Tuesday, September 24, 2013
Reading For Craft
I Could Tell You
Stories
Memoirs
“We store in memory
only images of value.”
Memoir is one of the most poignant forms of storytelling and
so akin to a novel that both have been mistaken for each other at times.
Reading and studying memoirs offers a banquet of human experience. Where to
start? Where to recommend? With a bookcase overflowing with excellent memoirs
and how to write memoirs, I felt that choosing only one book would be
impossible.
Then I realized that whenever anyone asks me about writing a
memoir, or in the workshops I teach, this is the first book I hand
them—literally. Hampl shares the quality of memoirs by telling stories with
rich meaning. It’s the perfect place to start craft whether for memoir or
fiction writing.

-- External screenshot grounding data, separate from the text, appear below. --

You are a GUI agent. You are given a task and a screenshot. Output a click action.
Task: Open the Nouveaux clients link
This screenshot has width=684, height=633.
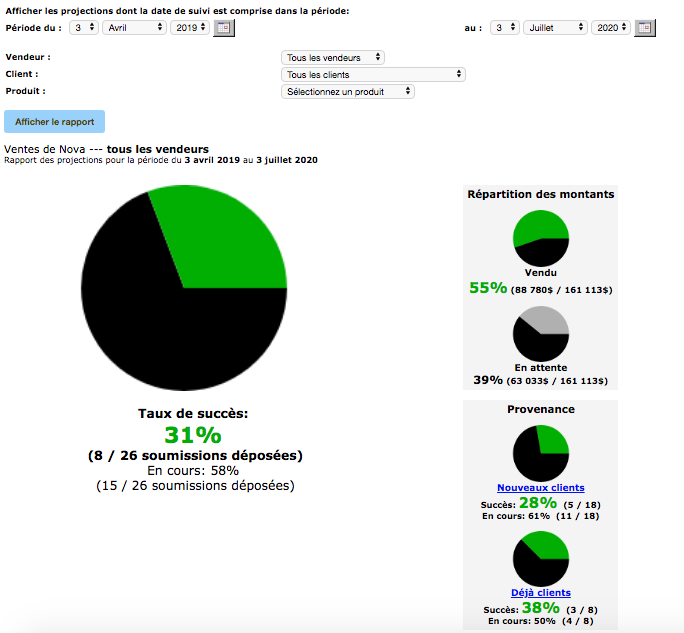click(540, 488)
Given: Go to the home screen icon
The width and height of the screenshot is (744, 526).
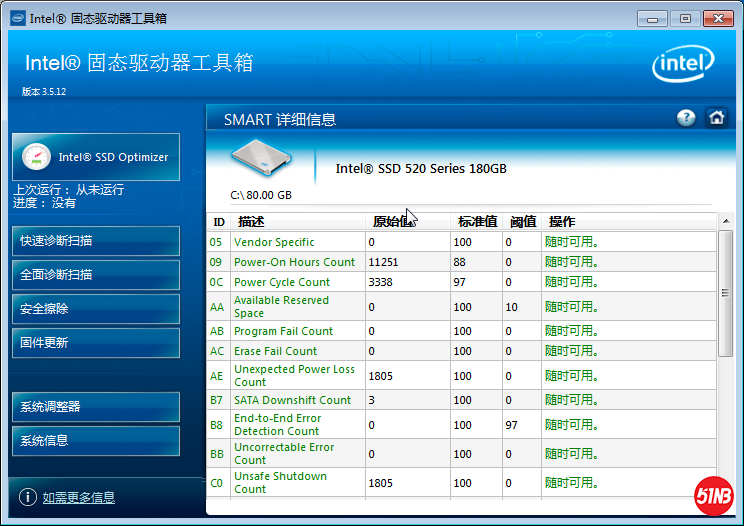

Our personal stories within our circle of family and friends
will be enriched and our fictional characters more multi-layered.
In her study, I Could Tell You
Stories, Patricia Hampl notes that memoir is a landscape bordered by memory
and imagination. “For to remember is to
make a pledge: to the indelible experience of personal perception, and to
history itself.”
As Hampl explores the realm of memory she points out that
both Kafka and Rilke saw memory, “not
experience”, as holding the sovereign position in imagination.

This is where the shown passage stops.